INPUT MATERIAL section start
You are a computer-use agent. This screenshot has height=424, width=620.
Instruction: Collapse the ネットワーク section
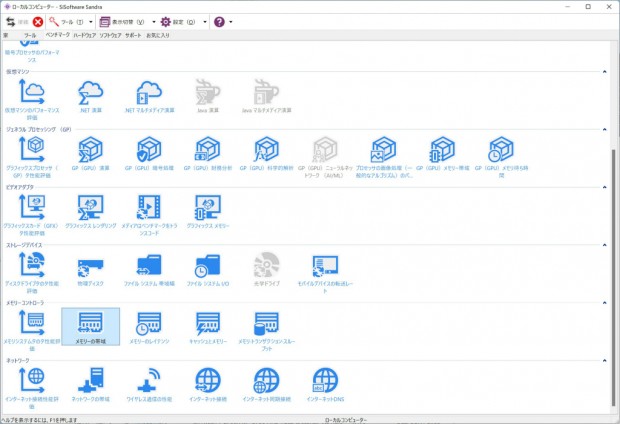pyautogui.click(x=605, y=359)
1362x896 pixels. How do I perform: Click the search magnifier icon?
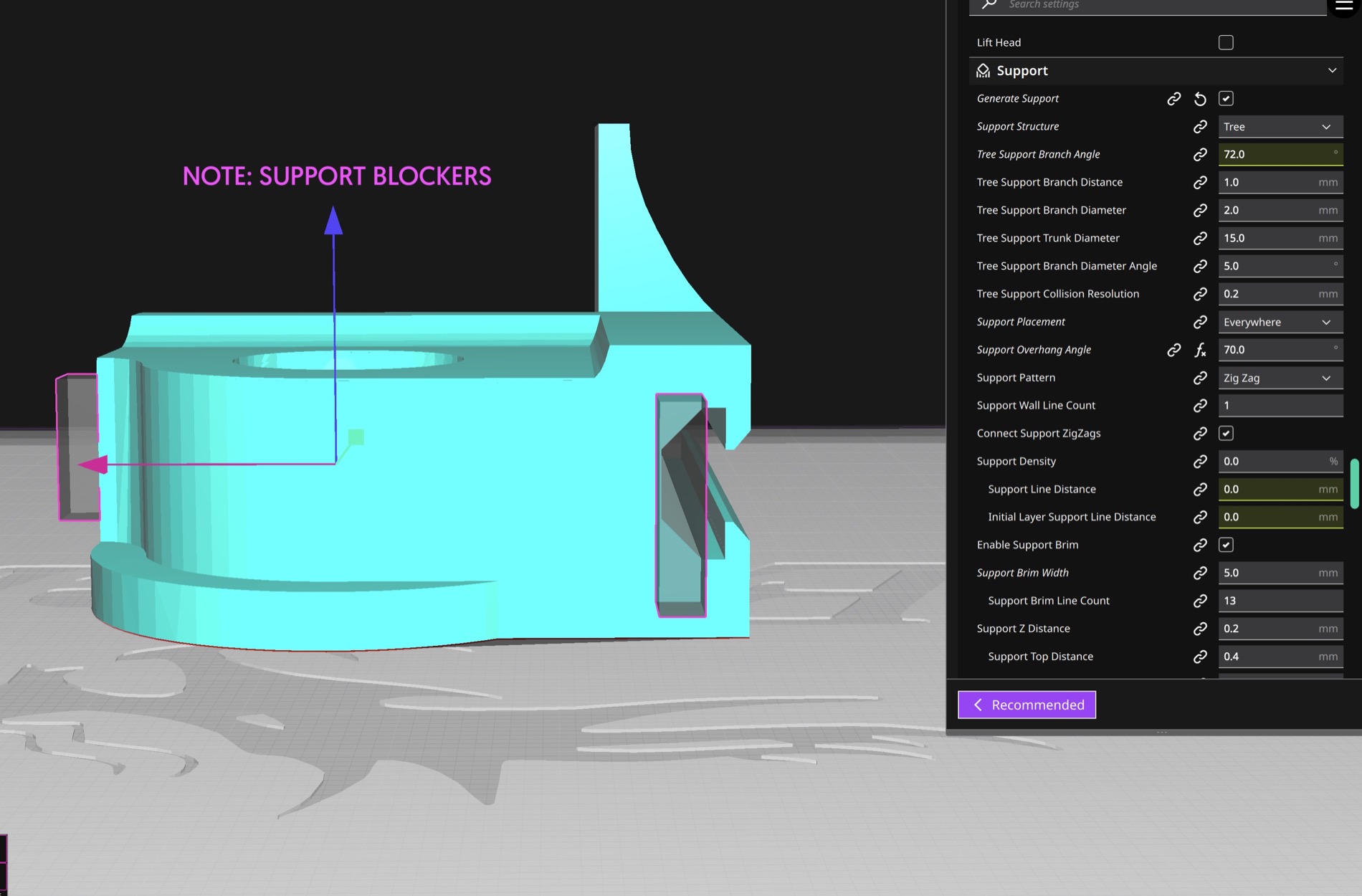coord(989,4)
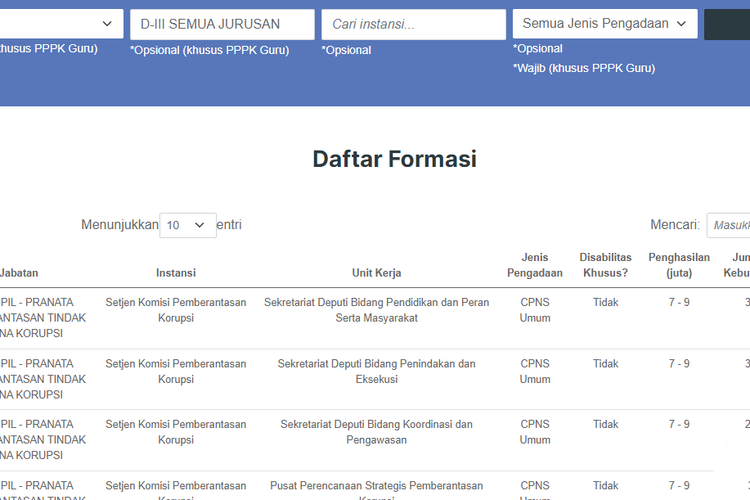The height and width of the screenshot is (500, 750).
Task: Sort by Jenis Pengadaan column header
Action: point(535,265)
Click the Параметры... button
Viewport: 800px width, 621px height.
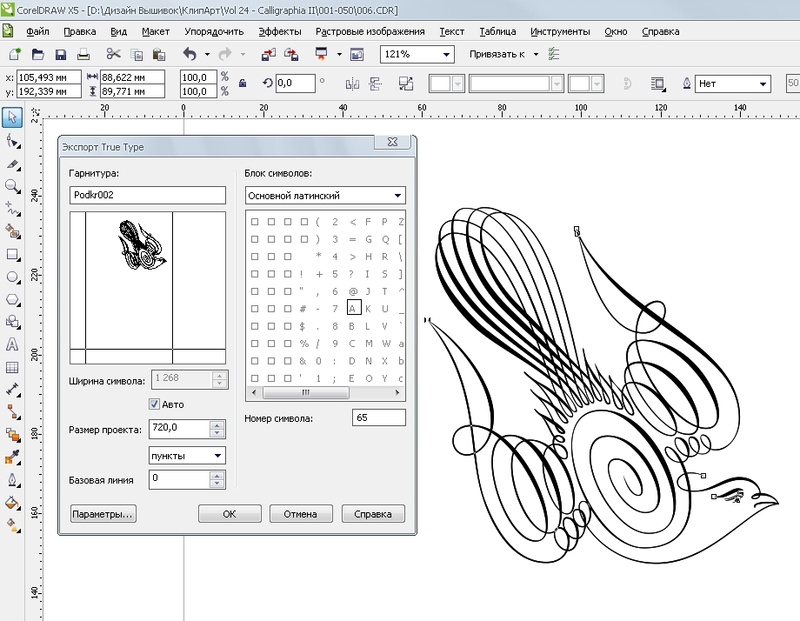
INPUT MATERIAL section end
→ TASK STATEMENT:
Would you please print out all the records above exactly, minus any pictures?

→ REPLY:
You are a computer-use agent. This screenshot has height=424, width=620.
Instruction: Collapse the ネットワーク section
pyautogui.click(x=605, y=359)
1362x896 pixels. How do I perform: Click the search magnifier icon?
coord(989,4)
The height and width of the screenshot is (500, 750).
Task: Sort by Jenis Pengadaan column header
Action: point(535,265)
Click the Параметры... button
Viewport: 800px width, 621px height.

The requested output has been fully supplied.